◆ What you should do: In the sci-fi book thread below, turn the paragraph that starts "Hmm... Favorite is hard." into a short list that keeps its main points.
## start Selected passage
Try as I might, I can't remember any mocking of Turing in the Cryptonomicon.
I'm quite confident Neal Stephenson is not a homophobe.

------
grey-area
Excession by Ian M Banks - sentient AIs managing an advanced civilisation run
into something they don't understand (an unusual occurrence which piques their
interest). Funny, subtle, and provocative by turns, it is one of his better
sci-fi novels, and far above much of the genre in plot and character.

------
jcla1
Of course this isn't a science fiction book, it's all real ;-) But mine would
definitely be THHGTTG (The Hitchhiker's Guide to the Galaxy)

------
lsiebert
Hmm... Favorite is hard. Maybe Cryptonomicon Because it was funny, meditative,
and the research into WWII crypto was interesting. Or Maybe Stranger in a
Strange Land, for the insights into correct action, the nature of humor, love,
and understanding, and for giving us 'grok'. Or Maybe the Illuminatus Trilogy,
for crazy awesomeness insight into the 1970's. I've loaned out all three, and
I couldn't consider a book a favorite unless I'd tried to get people to read
it.

------
bergdaemon
It's a tie between two strange books.

Alfred Bester's _The Stars My Destination_: It's deeply flawed, wackily 1950s,
has ridiculous tech, and is one of the most entertaining books I have read.

Stanislaw Lem's _Solaris_: Strange, dry, bordering on boring, breaks every
single law about overusing exposition I can think of...and somehow turns that
into a riveting meditation on the nature of guilt and consciousness.

------
jfaucett
I like a lot of Philip K Dicks stuff, "Do androids dream of electric sheep?"
Also I really enjoy Jules Verne and H.G. Wells and dipping into the 19th
century industrial revolution scifi that their works entail. If I had to pick
a favorite though it would be Enders Game by Orsen Scott Card, although I
haven't read it since I was a kid but I remember then I found it amazing.

------
Androgeny
This Island Earth - an early example of the use of a puzzle (meritocratic
choice)to determine an intelligent protagonist as well as a defense against
being mathematically expendable. Though the movie bombed, the book and its
themes still resonate.

------
bdunbar
A Deepness in the Sky, Vernor Vinge.

Because 'unix epoch' is why. Also: it feels like a future where the details
are right, but largely hidden unless needed.

Star Fraction, Ken MacLeod.

A romping good read, is why.

------
S4M
Thanks for posting this thread, I can see in the other comments lots of books
that I now want to read.

For me I don't have a one favorite book, but my take would be:

\- 1984 from Orwell

\- the Foundation series, from Isaac Asimov (and basically, in my taste any
book from Asimov has some good chances to be good)
## end Selected passage
## start Data rows
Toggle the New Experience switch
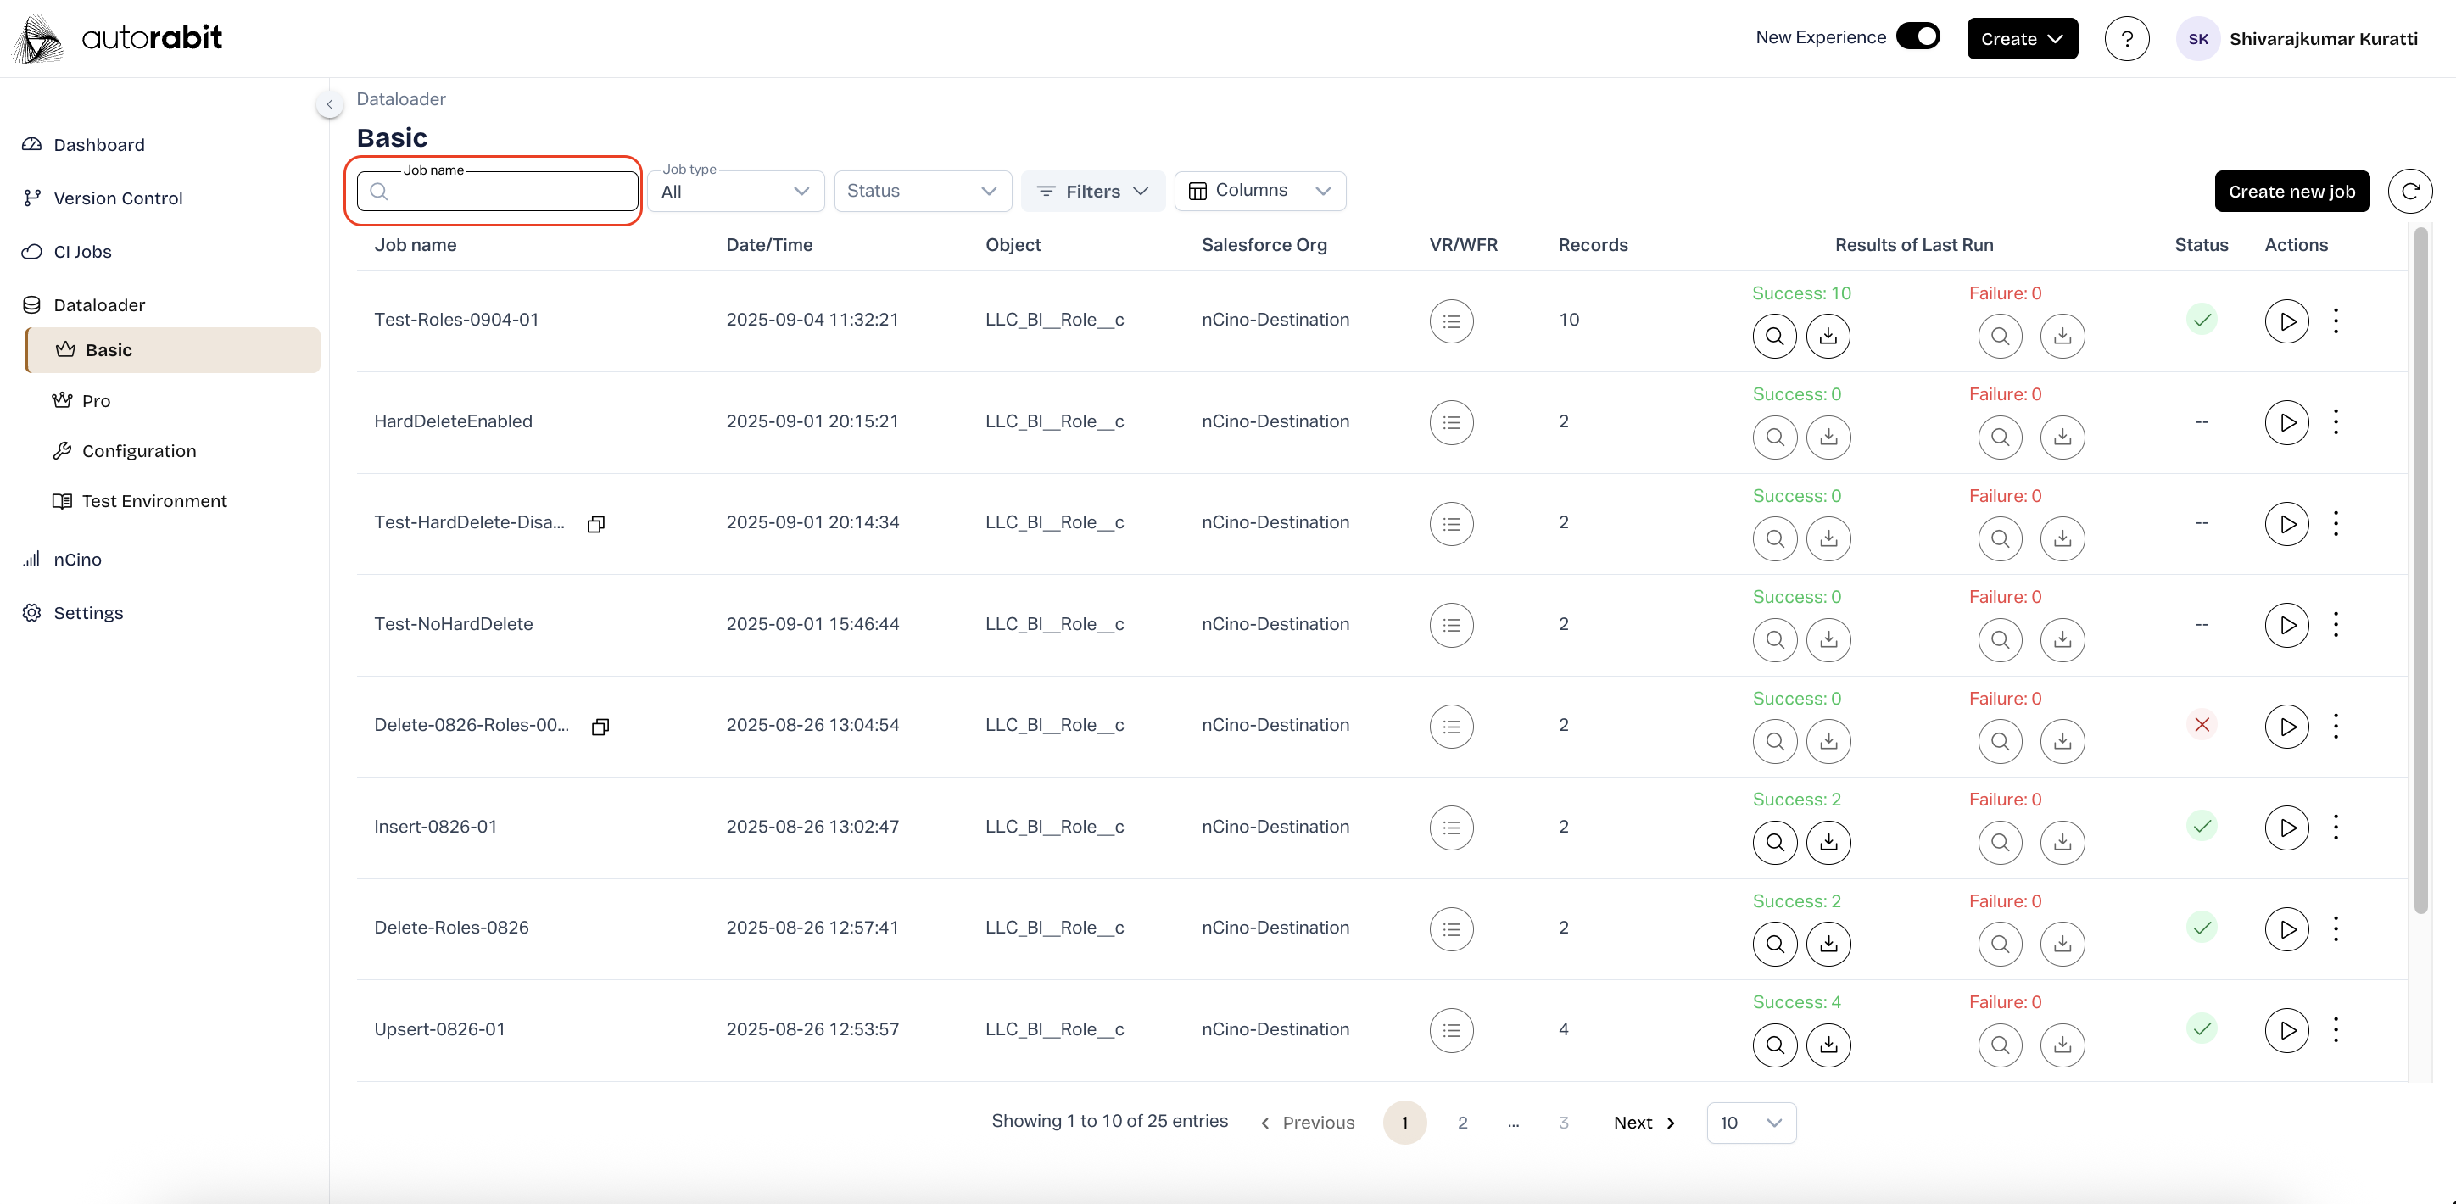 pyautogui.click(x=1917, y=36)
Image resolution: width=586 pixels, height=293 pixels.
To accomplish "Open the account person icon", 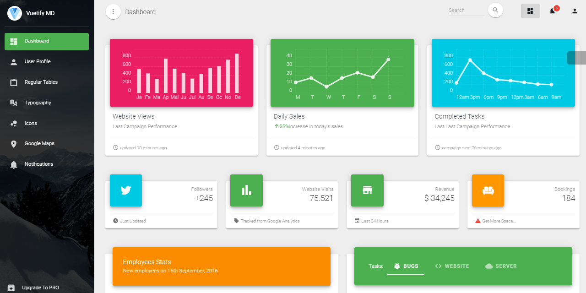I will (x=574, y=11).
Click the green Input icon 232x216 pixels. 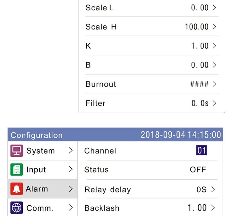(16, 170)
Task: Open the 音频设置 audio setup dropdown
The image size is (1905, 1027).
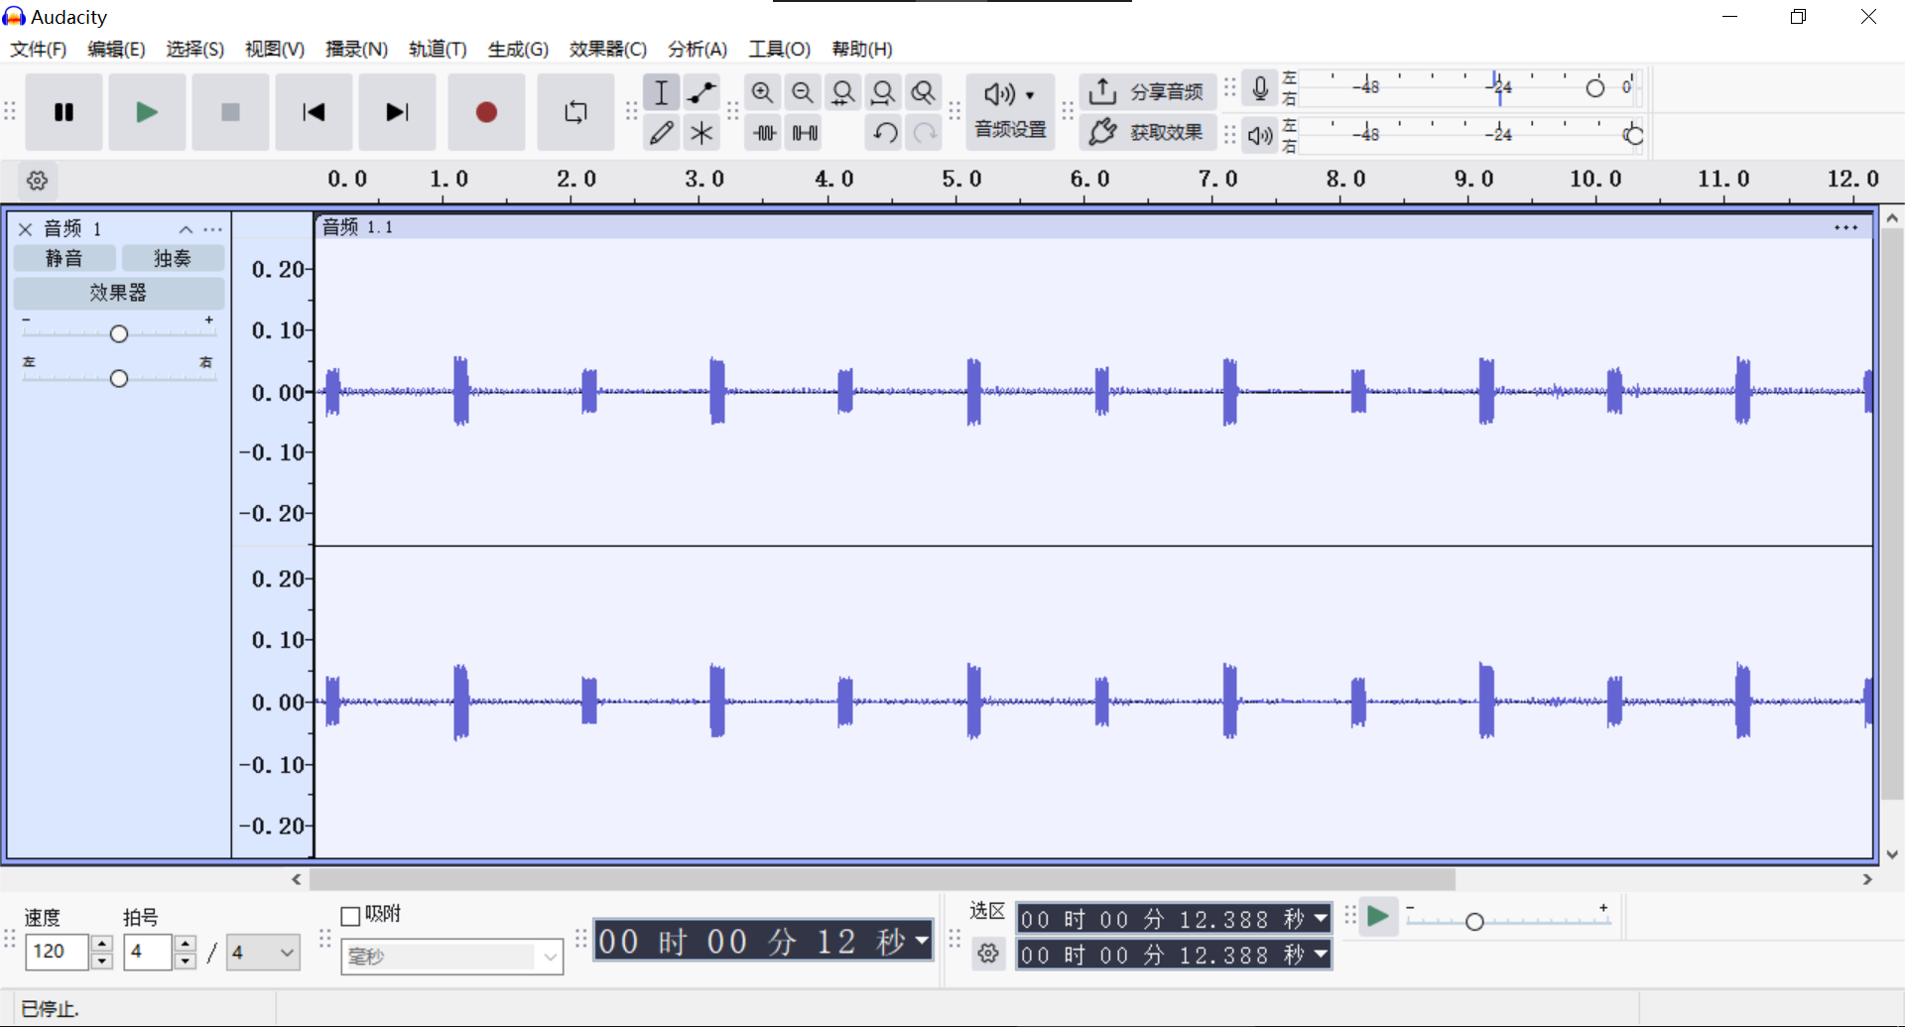Action: [1010, 111]
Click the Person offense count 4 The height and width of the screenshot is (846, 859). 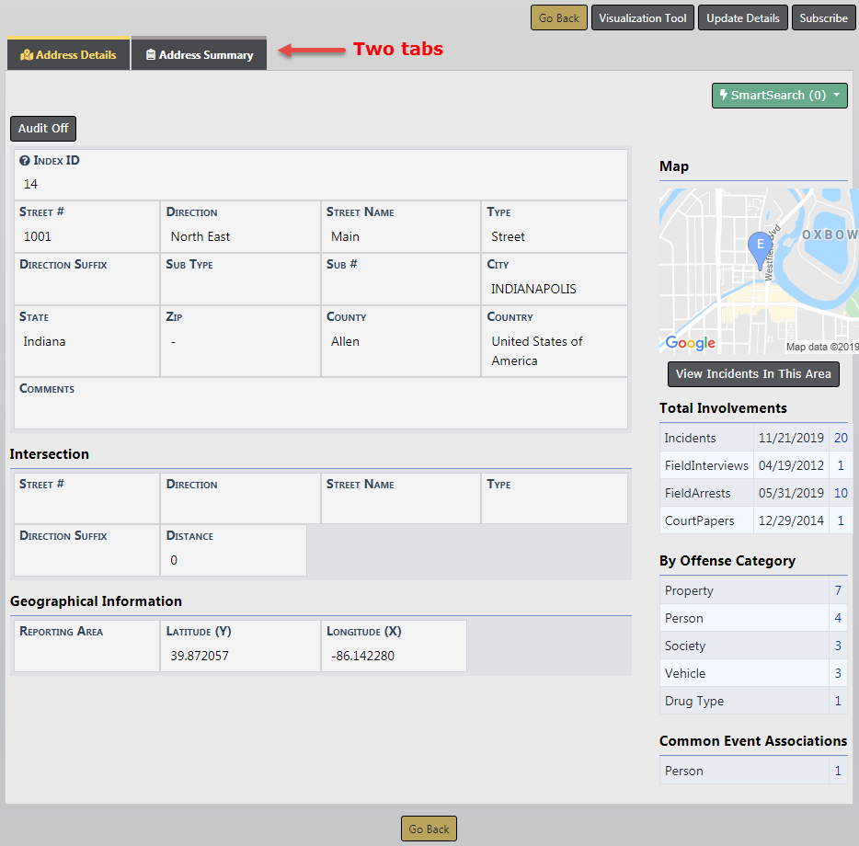[838, 618]
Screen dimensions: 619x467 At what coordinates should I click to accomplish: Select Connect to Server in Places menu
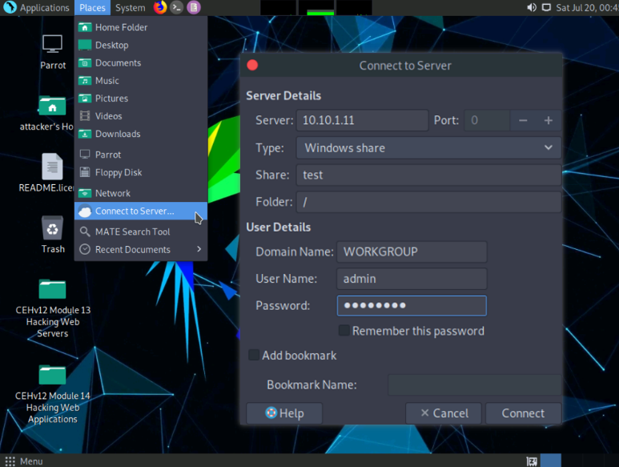(135, 211)
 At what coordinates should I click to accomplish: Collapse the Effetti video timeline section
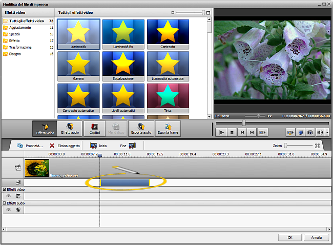(5, 190)
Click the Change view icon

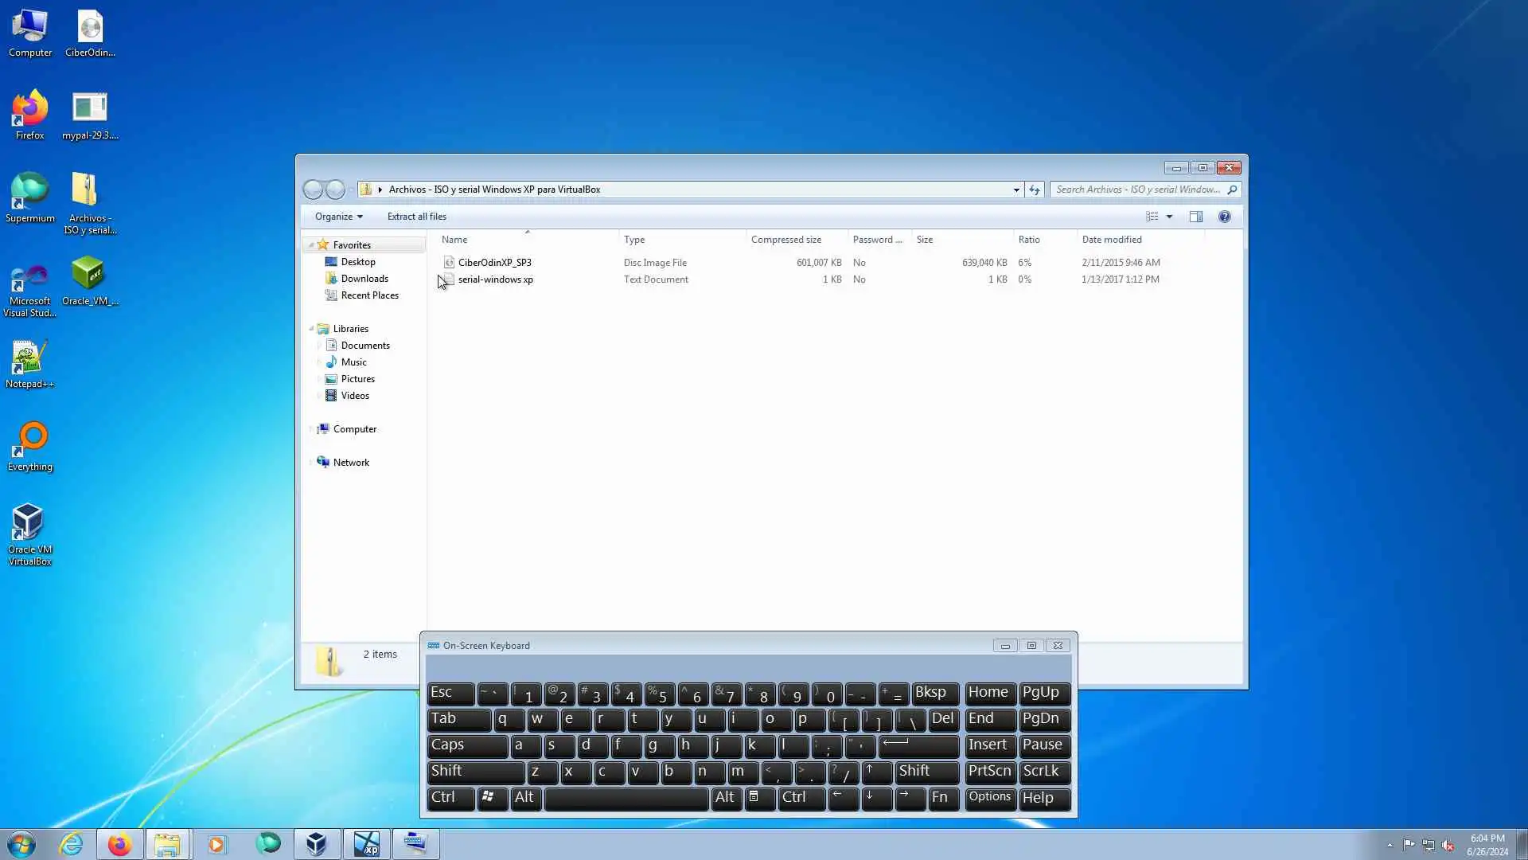pyautogui.click(x=1152, y=217)
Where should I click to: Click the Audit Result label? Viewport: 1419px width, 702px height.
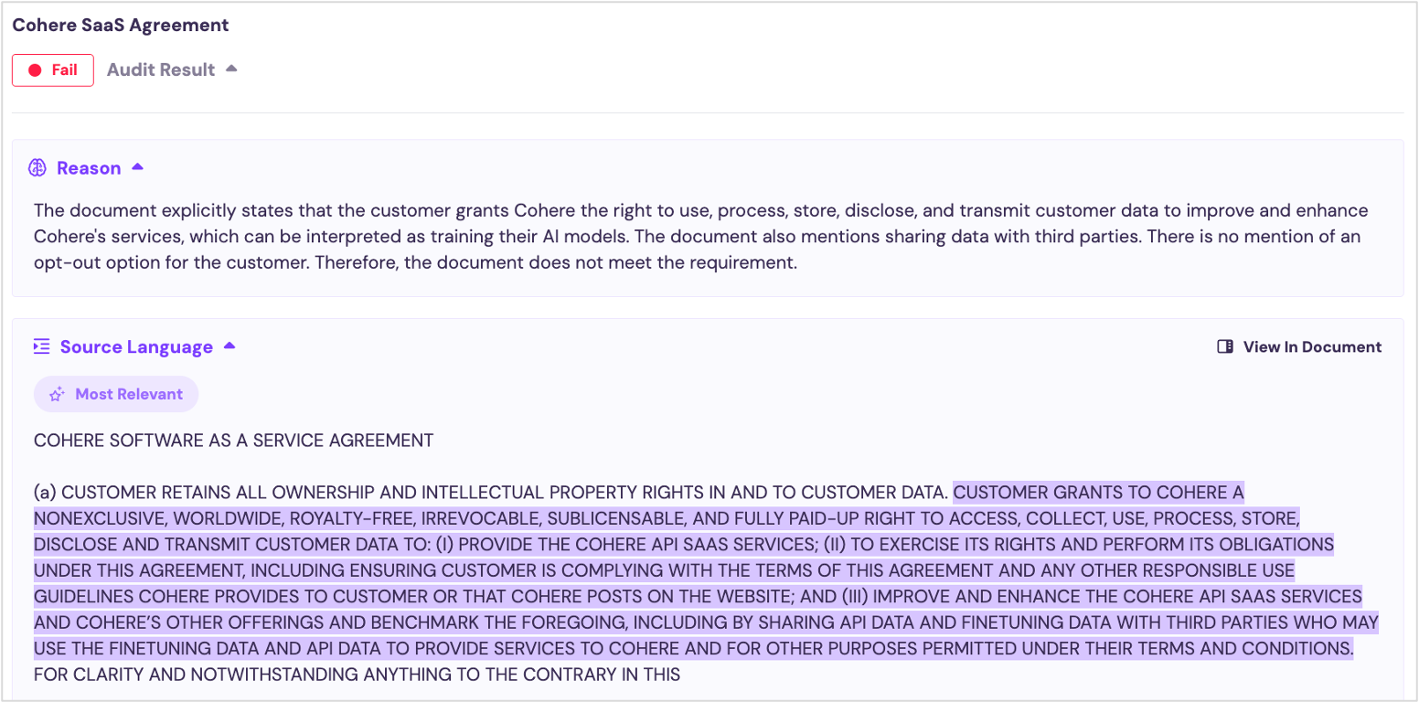point(161,70)
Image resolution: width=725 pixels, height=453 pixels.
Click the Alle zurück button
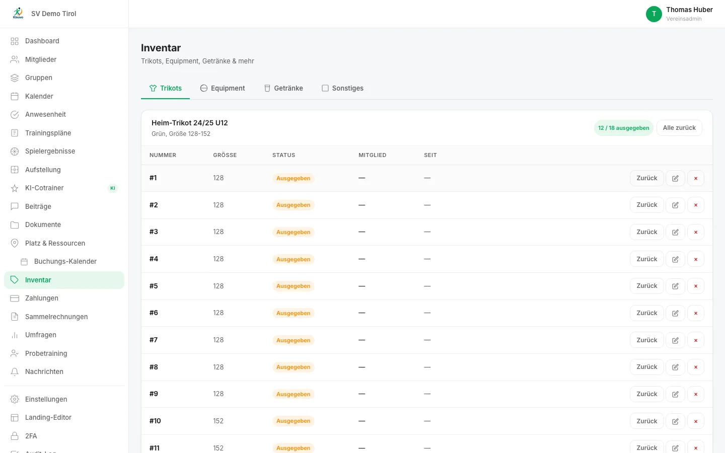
## end Data rows
◆ Answer to this exercise:
- Cryptonomicon: funny and meditative, with interesting research into WWII crypto.
- Stranger in a Strange Land: insights into correct action, the nature of humor, love, and understanding, and it gave us "grok."
- The Illuminatus Trilogy: crazy, awesome insight into the 1970s.
- All three have been loaned out, and a book only counts as a favorite if the writer has tried to get people to read it.